Provided information –

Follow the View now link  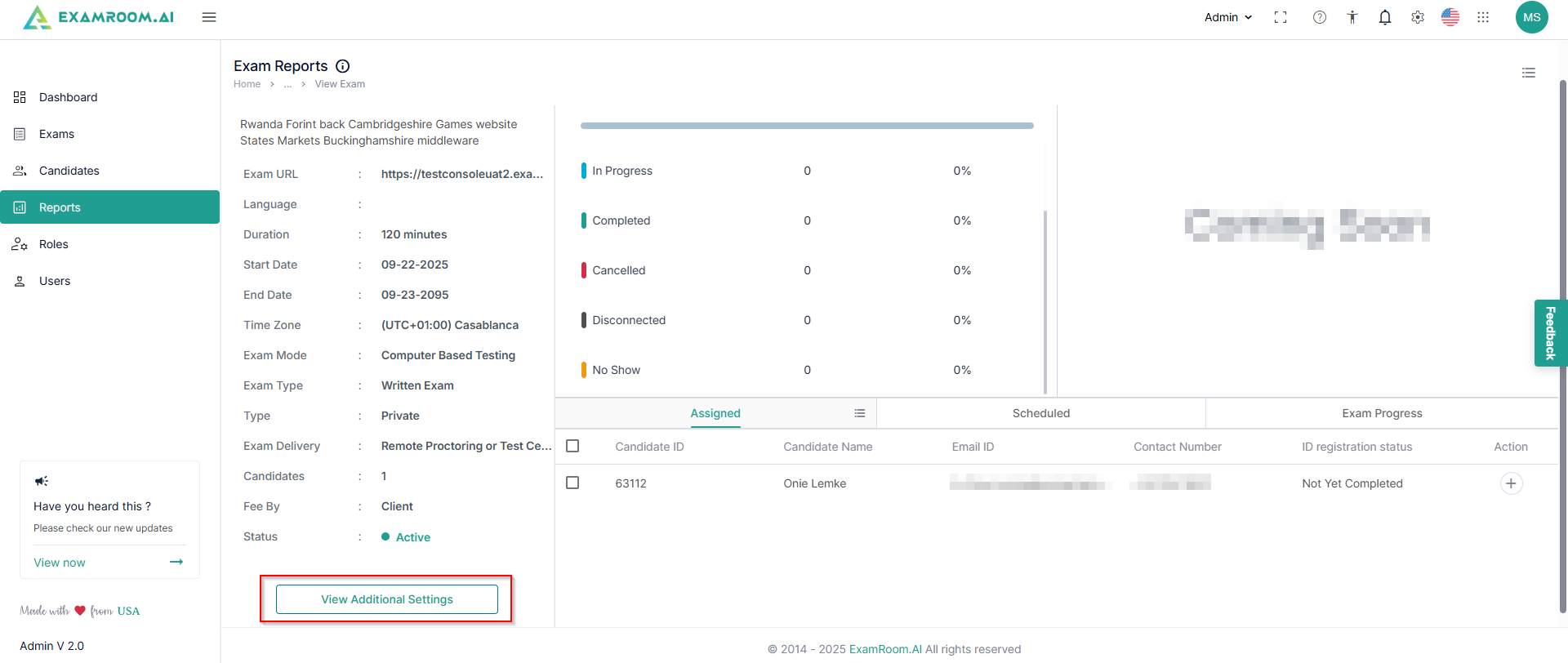coord(60,563)
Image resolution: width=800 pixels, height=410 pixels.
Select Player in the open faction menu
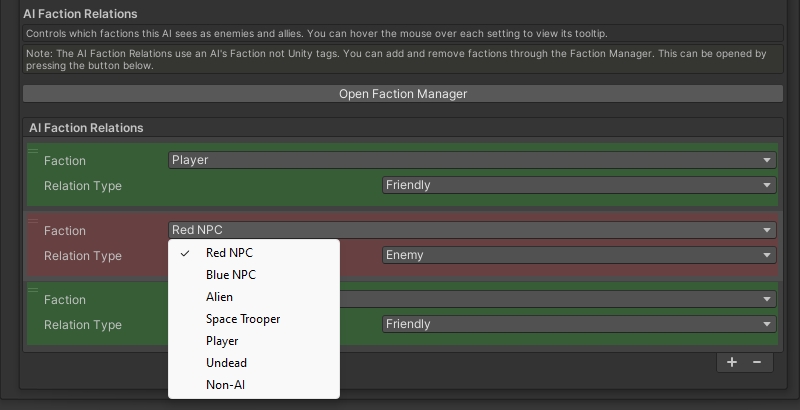pos(221,341)
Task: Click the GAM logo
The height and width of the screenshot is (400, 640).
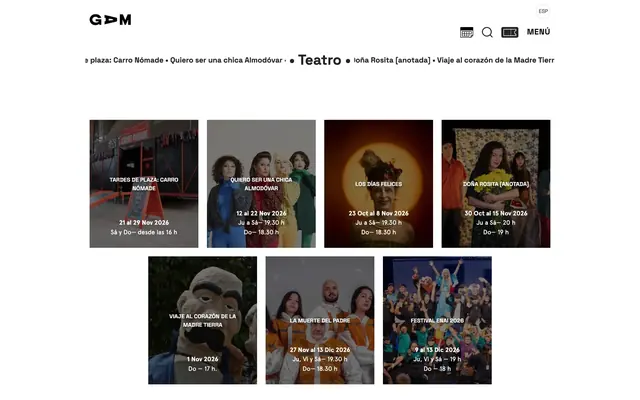Action: click(110, 20)
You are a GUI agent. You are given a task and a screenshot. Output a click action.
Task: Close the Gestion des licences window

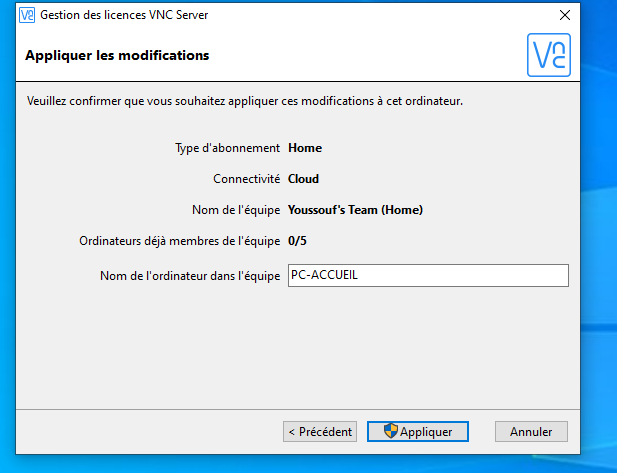click(x=566, y=16)
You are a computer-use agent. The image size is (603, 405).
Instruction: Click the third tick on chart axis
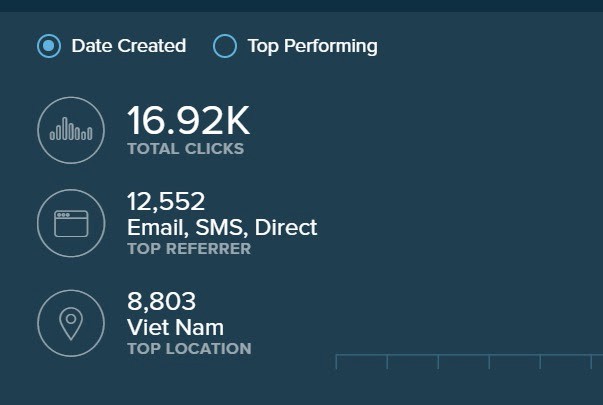[x=438, y=361]
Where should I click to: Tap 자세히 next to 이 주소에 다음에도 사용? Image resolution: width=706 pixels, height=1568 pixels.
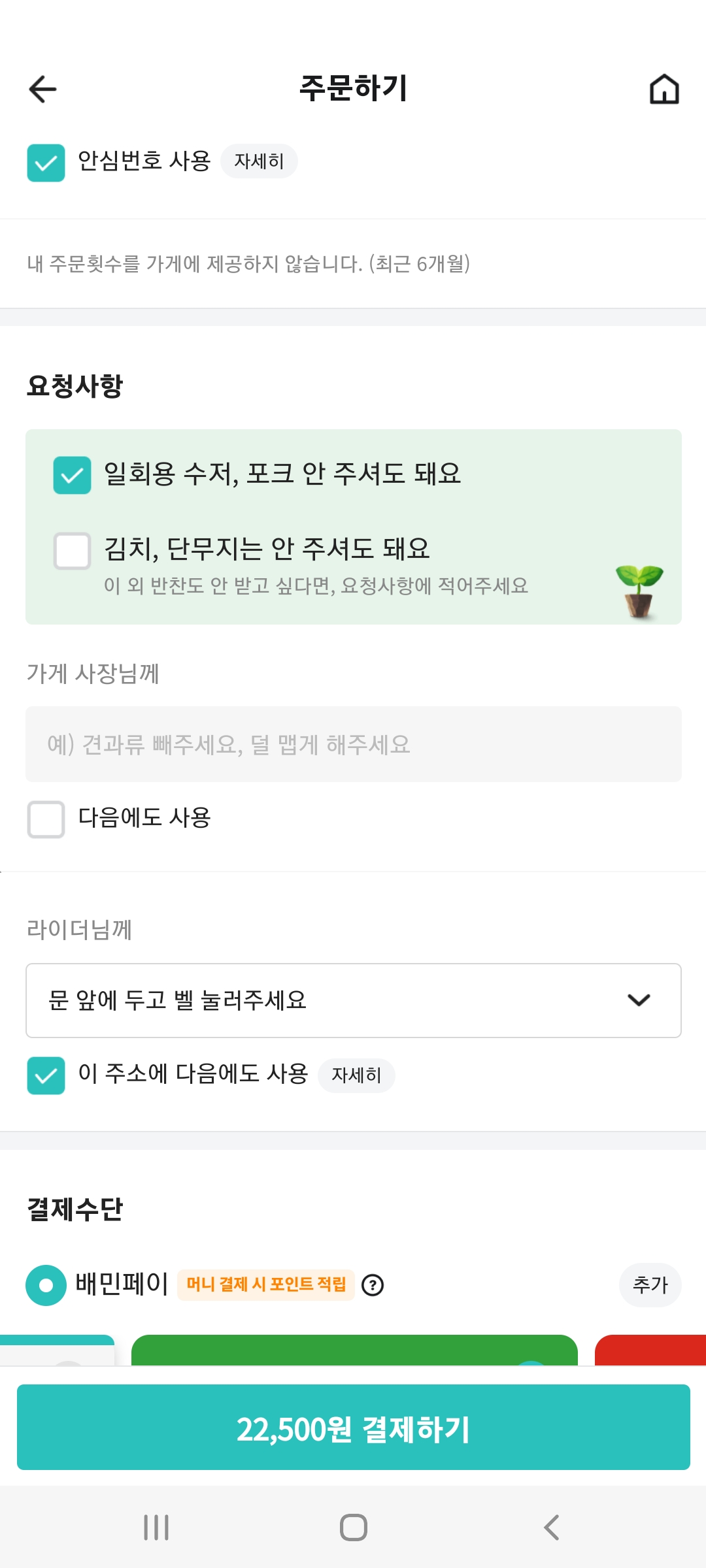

Problem to work on – Look over the material above and show each line where "resolution" appears.

Answer section –
Image resolution: width=800 pixels, height=410 pixels.
Where should I click to: Tap 자세히 next to 이 주소에 다음에도 사용? Image resolution: width=706 pixels, height=1568 pixels.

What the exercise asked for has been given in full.